(Items listed in a dataset)
_ _ _ _ _ _ _
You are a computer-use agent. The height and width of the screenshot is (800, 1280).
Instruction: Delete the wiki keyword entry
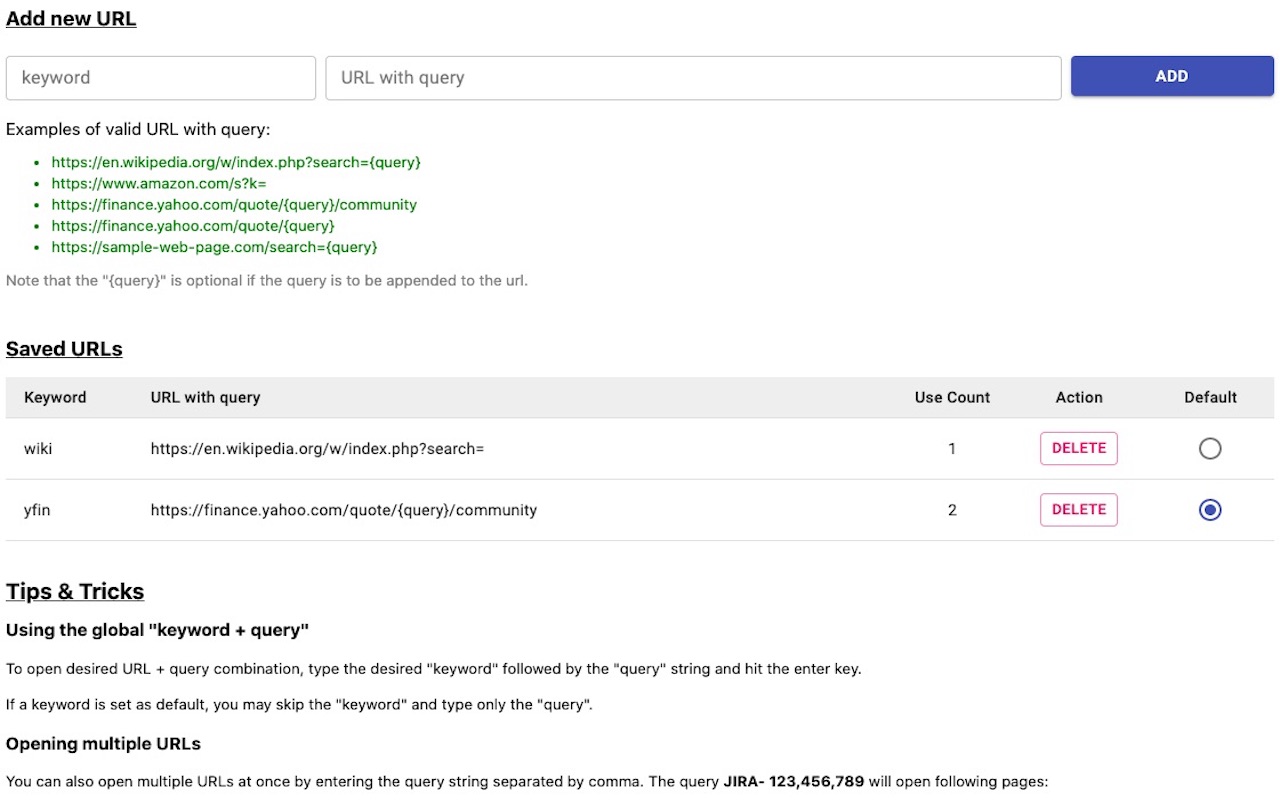[1078, 448]

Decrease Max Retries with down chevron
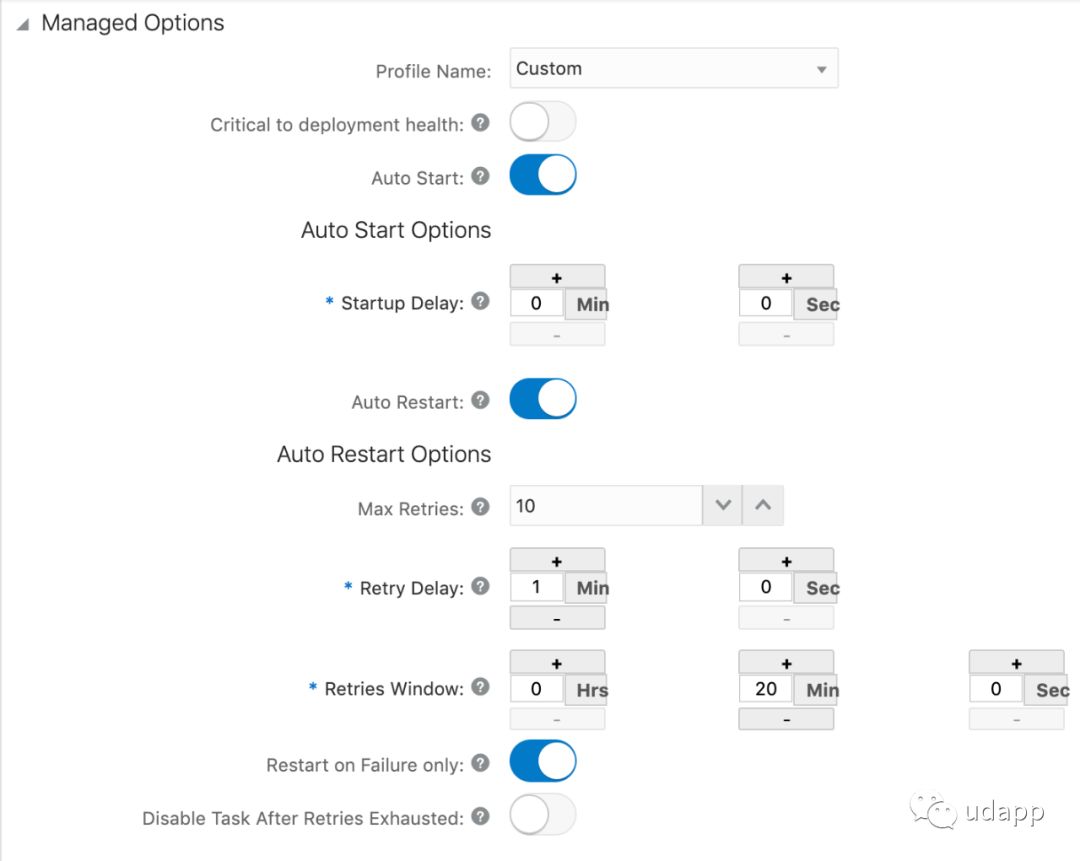pyautogui.click(x=723, y=506)
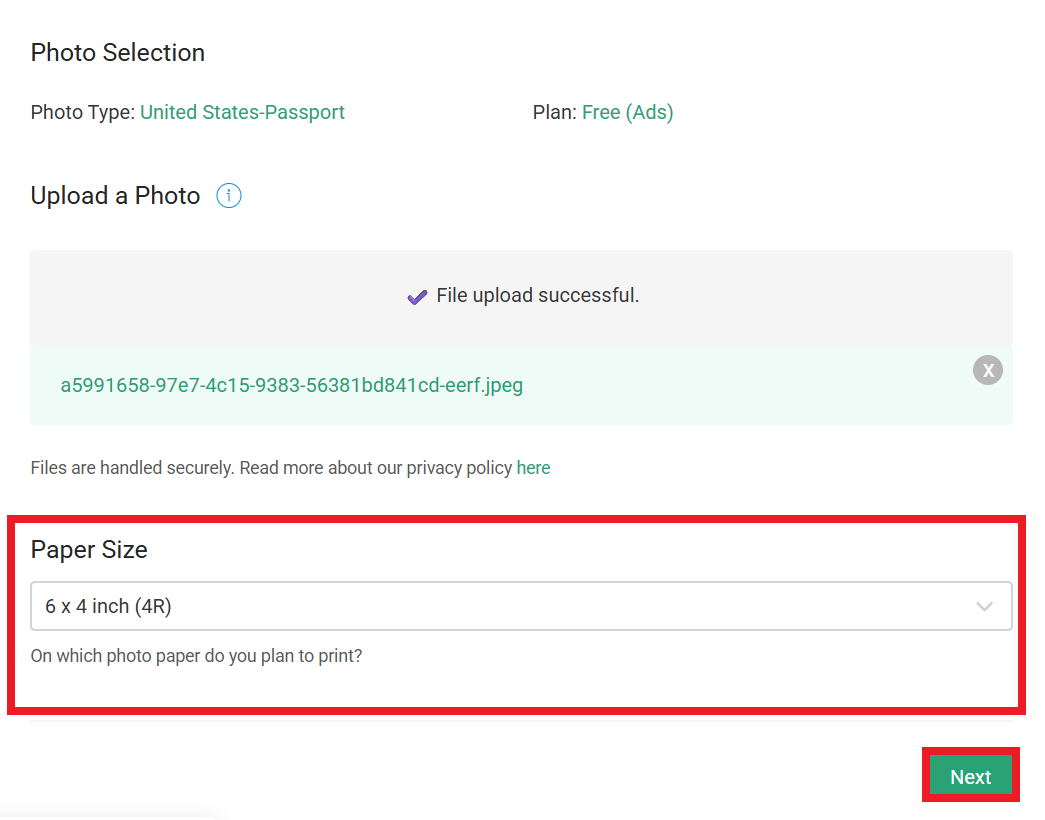Click the purple checkmark upload success icon
The image size is (1045, 820).
coord(417,296)
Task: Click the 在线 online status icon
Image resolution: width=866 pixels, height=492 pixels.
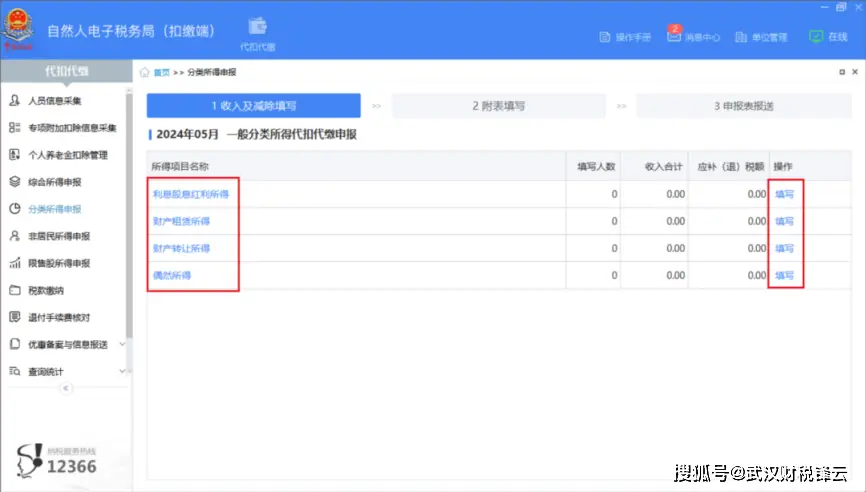Action: (816, 36)
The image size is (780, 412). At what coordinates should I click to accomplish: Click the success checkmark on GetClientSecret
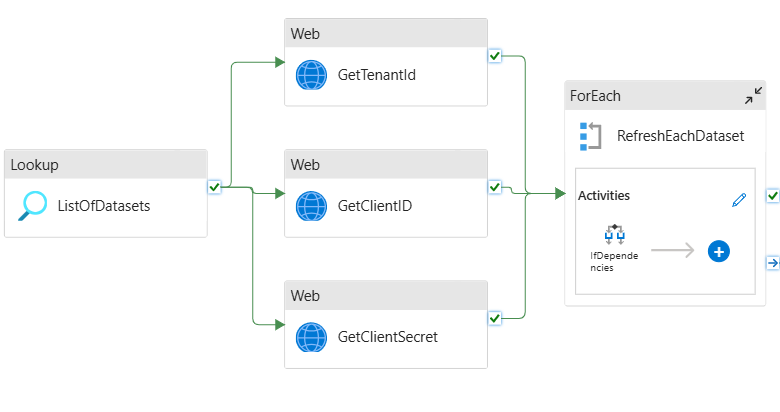coord(494,317)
_ _ _ _ _ _ _
> _Work instructions_
Pictures aside, reproduce all of the data exactly.

> _Exercise solution_
You are a computer-use agent. The height and width of the screenshot is (800, 1280).
Instruction: Delete the wiki keyword entry
[1078, 448]

Decrease Max Retries with down chevron
pyautogui.click(x=723, y=506)
Click the purple checkmark upload success icon
The image size is (1045, 820).
coord(417,296)
Task: Click the 在线 online status icon
Image resolution: width=866 pixels, height=492 pixels.
Action: (816, 36)
The image size is (780, 412). At what coordinates should I click to accomplish: Click the success checkmark on GetClientSecret
coord(494,317)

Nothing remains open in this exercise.